I'm not affiliated with above links, tough I bought his 'scope' (which is actually more a logger...The software he wrote for the scope is crap and buggy in my opinion). If the USB communication protocol (the library) of his wireless system is open source, I might buy his wireless logger system tough.

--
Ron.

EDIT: I did not see the above post from mikrovolt. DEFINITELY way better than the links I provided, and thanks for the link... Will order this one.

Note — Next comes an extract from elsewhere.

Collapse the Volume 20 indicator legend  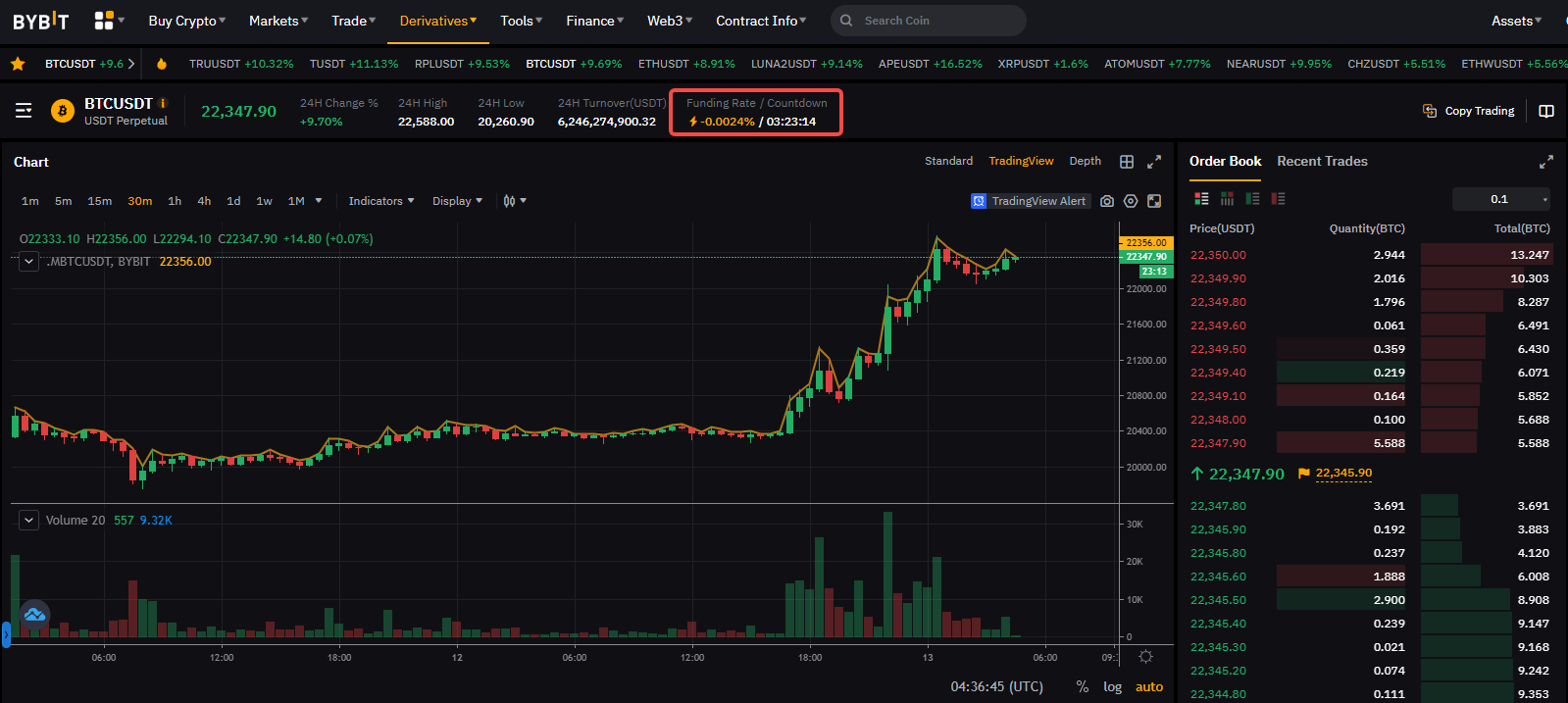coord(29,520)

Will you be doing test on just my cell or others?

@ Ib2:
The "Hot Dog On a Stick Cell" just got the second coat of glue, as it has finally dried out a bit. Even with just the use of regular table salt it outputs an impressive 58 mA. although a somewhat low 0.560 volts. So, I'll add two or three more coil winds on the same 15 inch brass anode rod, to make the cell three times bigger, (or longer), and it should run an oscillator on 2 volts, and 50 mA, before adding the load of leds. This cell when complete should not need any further attention, so, much easier to use than before, when I had to add water to make it work.
Using a copper tube and mag wire would make for a higher voltage cell, but this one may last longer, as is uses a thicker aluminum wire than the thinner Mg ribbon. Anyways, its been fun... if I had not been running a load on it, when it was still wet, it would probably still read one volt, as it did at first.

Test will be done on Jim type of mix cell.

--
Ron.

Is it the ions in water that corrode the metals? No. Its the water, no matter if its tap or distilled its the water.

Prove it...

Fill a cup up with distilled water, place magnesium ribbon in water. Wait and watch day by day as the magnesium corrode away.

This is a magnesium ribbon that was left in distilled water for a week. From the top is the original color of the ribbon this was not exposed to water. In the middle is where it was touching water and turned it black. The bottom is white where it is breaking down to its simple salt form due to being submerged in water.




This simple picture is why i say don't add water to the cell and why I say you must encase the cell. Its water not ions that is your enemy. Perform the experiment your self, place magnesium ribbon in distilled water by itself and watch what happens.